Information supplied
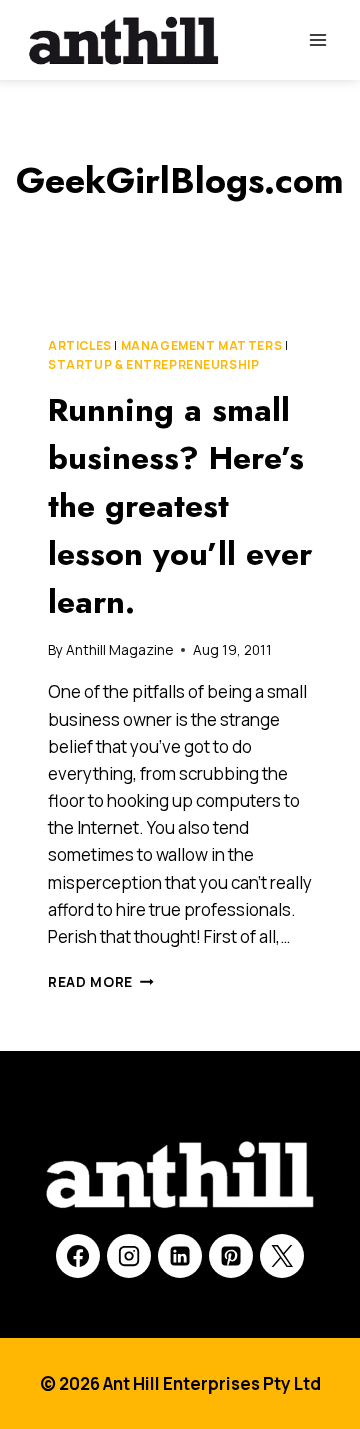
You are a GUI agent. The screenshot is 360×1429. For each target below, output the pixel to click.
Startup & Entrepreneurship (153, 364)
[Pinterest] (231, 1256)
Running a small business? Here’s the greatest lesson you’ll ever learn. (180, 506)
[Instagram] (129, 1256)
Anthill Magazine (119, 650)
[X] (282, 1256)
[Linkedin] (180, 1256)
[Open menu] (317, 39)
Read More (101, 982)
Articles (80, 345)
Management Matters (202, 345)
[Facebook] (78, 1256)
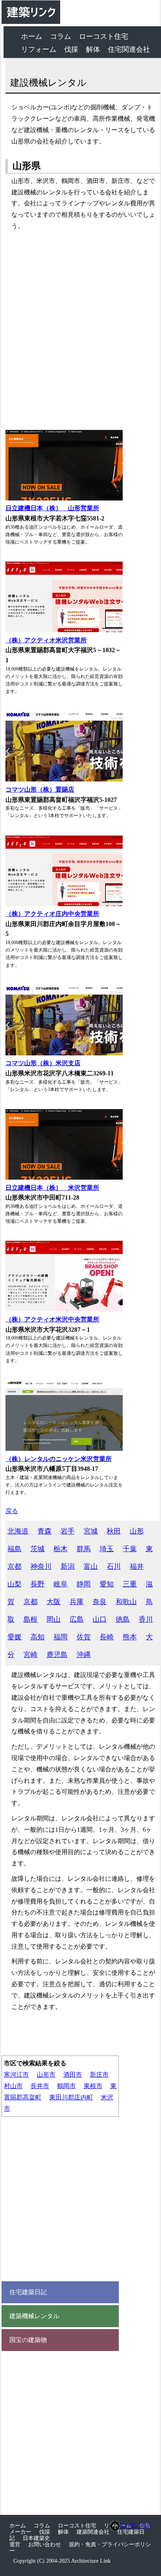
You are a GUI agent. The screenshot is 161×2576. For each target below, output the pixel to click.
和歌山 (126, 1602)
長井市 (39, 2086)
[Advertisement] (80, 331)
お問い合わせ (44, 2544)
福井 (137, 1566)
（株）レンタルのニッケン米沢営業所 (58, 1459)
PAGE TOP (135, 2525)
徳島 (123, 1619)
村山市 (13, 2086)
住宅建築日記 (28, 2292)
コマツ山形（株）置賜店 (39, 789)
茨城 (37, 1549)
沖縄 (84, 1655)
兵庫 (77, 1602)
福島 (14, 1549)
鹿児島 (57, 1655)
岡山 (54, 1619)
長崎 (107, 1637)
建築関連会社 (93, 2532)
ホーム (31, 36)
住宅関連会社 (129, 49)
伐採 (71, 49)
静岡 (84, 1584)
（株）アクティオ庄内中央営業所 (52, 913)
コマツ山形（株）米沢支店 (42, 1063)
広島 (77, 1619)
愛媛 (14, 1637)
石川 (114, 1566)
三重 (130, 1584)
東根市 (93, 2086)
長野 (37, 1584)
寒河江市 (16, 2074)
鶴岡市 (66, 2086)
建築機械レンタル (34, 2316)
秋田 (114, 1531)
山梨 (14, 1584)
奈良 (100, 1602)
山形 (137, 1531)
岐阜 (61, 1584)
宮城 (91, 1531)
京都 (30, 1602)
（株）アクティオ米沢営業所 (46, 640)
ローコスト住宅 (103, 36)
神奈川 (41, 1566)
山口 (100, 1619)
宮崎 (30, 1655)
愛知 (107, 1584)
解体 (93, 49)
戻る (11, 1511)
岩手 (68, 1531)
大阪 (54, 1602)
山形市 (46, 2074)
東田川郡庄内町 (71, 2097)
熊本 (130, 1637)
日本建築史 (36, 2538)
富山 (91, 1566)
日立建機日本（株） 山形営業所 (52, 508)
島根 (30, 1619)
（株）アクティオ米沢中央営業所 (52, 1319)
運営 (14, 2544)
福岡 (61, 1637)
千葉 (130, 1549)
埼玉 (107, 1549)
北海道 (18, 1531)
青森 (45, 1531)
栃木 (61, 1549)
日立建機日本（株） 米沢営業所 (52, 1187)
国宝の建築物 (28, 2340)
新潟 (68, 1566)
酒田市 (72, 2074)
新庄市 (99, 2074)
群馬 (84, 1549)
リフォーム (38, 49)
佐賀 (84, 1637)
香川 (146, 1619)
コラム (60, 36)
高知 (37, 1637)
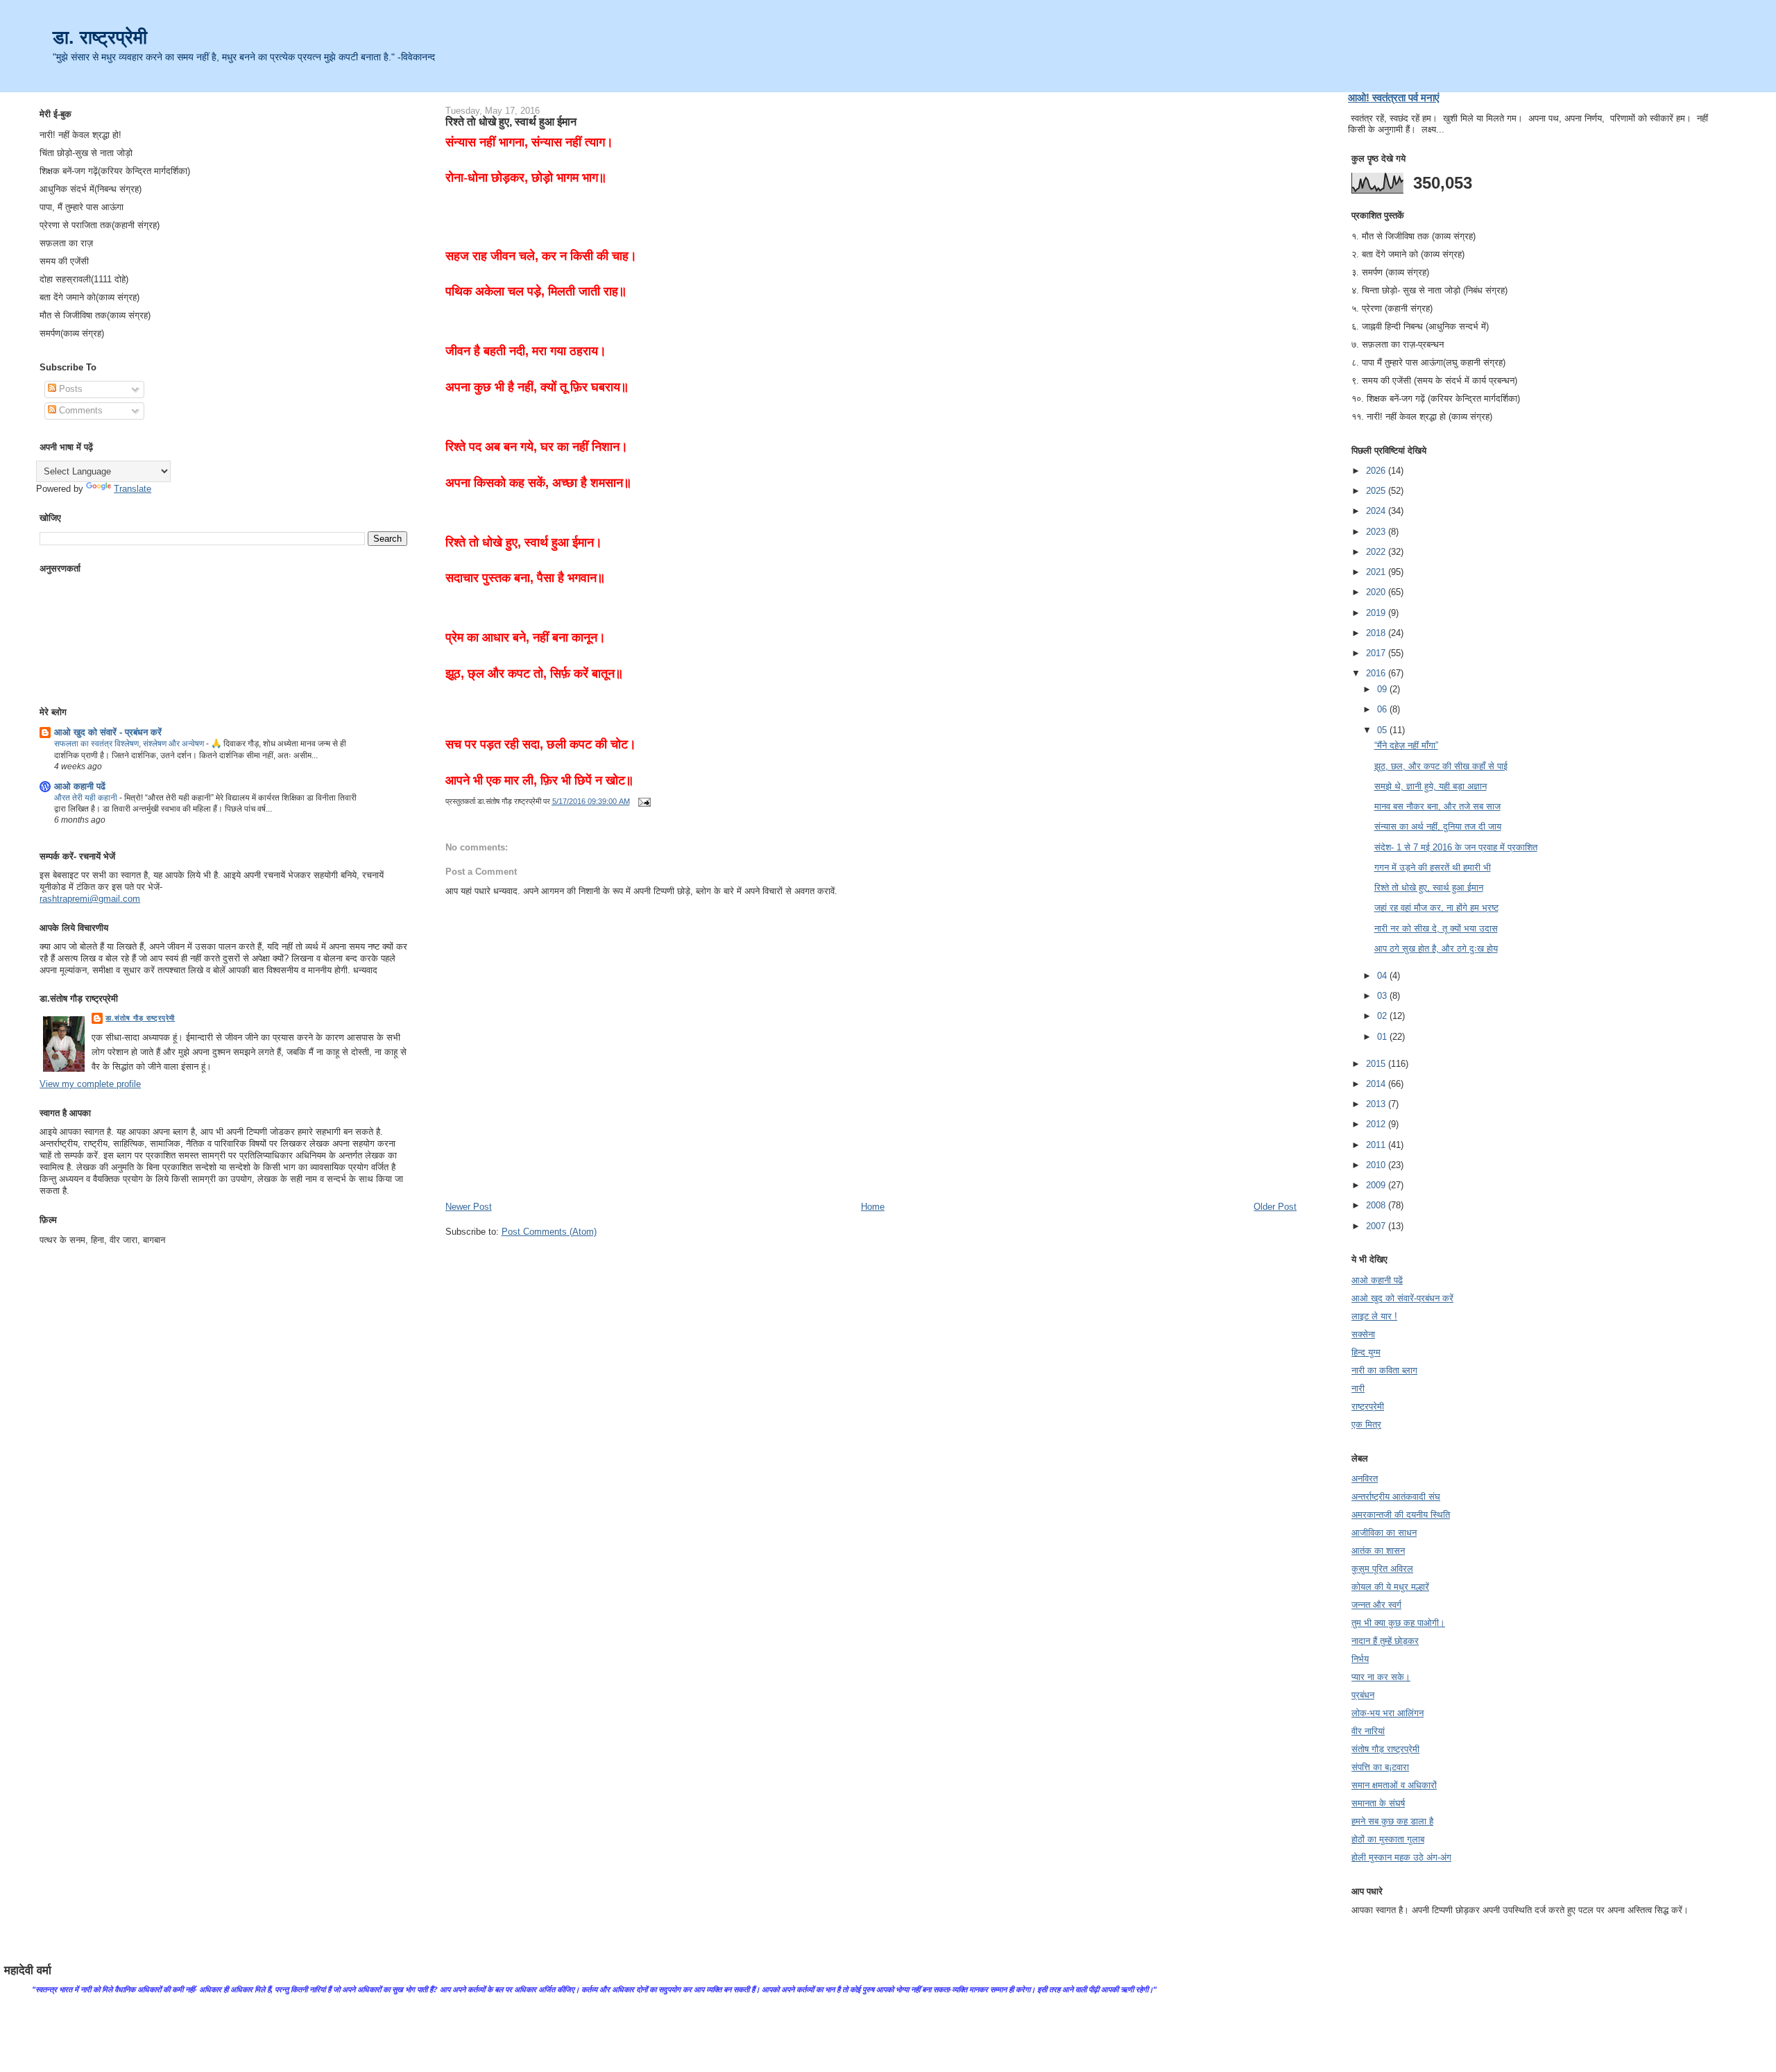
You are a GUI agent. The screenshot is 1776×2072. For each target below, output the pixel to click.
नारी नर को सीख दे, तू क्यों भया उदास (1436, 928)
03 (1383, 996)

About this task
Transcribe the records above exactly and drop every picture.

Answer to this task
You are a GUI agent. The screenshot is 360×1429. For each target below, output the pixel to click.
Startup & Entrepreneurship (153, 364)
[Pinterest] (231, 1256)
Running a small business? Here’s the greatest lesson you’ll ever learn. (180, 506)
[Instagram] (129, 1256)
Anthill Magazine (119, 650)
[X] (282, 1256)
[Linkedin] (180, 1256)
[Open menu] (317, 39)
Read More (101, 982)
Articles (80, 345)
Management Matters (202, 345)
[Facebook] (78, 1256)
You are a GUI agent. The screenshot is 161×2576. For each target below, output the pixel to click.
和歌山 (126, 1602)
長井市 (39, 2086)
[Advertisement] (80, 331)
お問い合わせ (44, 2544)
福井 (137, 1566)
（株）レンタルのニッケン米沢営業所 (58, 1459)
PAGE TOP (135, 2525)
徳島 (123, 1619)
村山市 (13, 2086)
住宅建築日記 (28, 2292)
コマツ山形（株）置賜店 (39, 789)
茨城 (37, 1549)
沖縄 (84, 1655)
兵庫 (77, 1602)
福島 (14, 1549)
鹿児島 (57, 1655)
岡山 (54, 1619)
長崎 (107, 1637)
建築関連会社 (93, 2532)
ホーム (31, 36)
住宅関連会社 (129, 49)
伐採 (71, 49)
静岡 (84, 1584)
（株）アクティオ庄内中央営業所 (52, 913)
コマツ山形（株）米沢支店 (42, 1063)
広島 (77, 1619)
愛媛 (14, 1637)
石川 (114, 1566)
三重 (130, 1584)
東根市 (93, 2086)
長野 (37, 1584)
寒河江市 (16, 2074)
鶴岡市 (66, 2086)
建築機械レンタル (34, 2316)
秋田 (114, 1531)
山梨 (14, 1584)
奈良 (100, 1602)
山形 (137, 1531)
岐阜 (61, 1584)
宮城 (91, 1531)
京都 (30, 1602)
（株）アクティオ米沢営業所 (46, 640)
ローコスト住宅 (103, 36)
神奈川 (41, 1566)
山口 (100, 1619)
宮崎 (30, 1655)
愛知 (107, 1584)
解体 (93, 49)
戻る (11, 1511)
岩手 (68, 1531)
大阪 (54, 1602)
山形市 (46, 2074)
東田川郡庄内町 (71, 2097)
熊本 (130, 1637)
日本建築史 (36, 2538)
富山 (91, 1566)
日立建機日本（株） 山形営業所 (52, 508)
島根 (30, 1619)
（株）アクティオ米沢中央営業所 (52, 1319)
運営 (14, 2544)
福岡 (61, 1637)
千葉 (130, 1549)
埼玉 (107, 1549)
北海道 (18, 1531)
青森 (45, 1531)
栃木 (61, 1549)
日立建機日本（株） 米沢営業所 (52, 1187)
国宝の建築物 (28, 2340)
新潟 (68, 1566)
酒田市 (72, 2074)
新庄市 (99, 2074)
群馬 (84, 1549)
リフォーム (38, 49)
佐賀 (84, 1637)
香川 (146, 1619)
コラム (60, 36)
高知 (37, 1637)
You are a GUI agent. The screenshot is 1776×2072. For each target below, output the pixel to click.
नारी नर को सीख दे, तू क्यों भया उदास (1436, 928)
03 (1383, 996)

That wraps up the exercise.